This week in patent history marks 200 years since the original patent was issued for the production of Portland Cement. Made from limestone and clay, it is the most commonly available cement, and versions of the invention are still used all around the world.

Joseph Aspdin was a multi-generational bricklayer and stonemason turned inventor, and entrepreneur from Leeds, County of York, England. He was not the first to pulverize limestone to create an artificial stone, but his patent helped him secure his standing as the father of modern cement. He named his product after the Isle of Portland in Dorset, England, as his finished product resembled a stone found in its quarry. 
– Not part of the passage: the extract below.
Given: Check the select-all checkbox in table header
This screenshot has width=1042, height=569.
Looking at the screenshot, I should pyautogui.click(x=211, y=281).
In October of 1824, he was granted British Patent BP 5022, entitled “An Improvement in the Mode of Producing an Artificial Stone.” By today’s standards, the pulverization process by which Aspdin mixed and dried limestone, clay, and other earth to create the powder that could be used to produce an on-demand artificial stone may seem elementary, but the overall impact of the easy and widely used product was enormous.

Perhaps a first in sustainability practices for manufacturers, Aspdin’s patent indicated that he gathered the limestone that served as his main ingredient by sweeping existing roads in various stages of disrepair.

The low cost and widespread obtainability of the naturally occurring materials used in Portland Cement have contributed to its success. Forms of Portland Cement have been both imported and manufactured all over the world. Aspdin’s product has contributed to building our modern world as well as my recently poured sidewalk.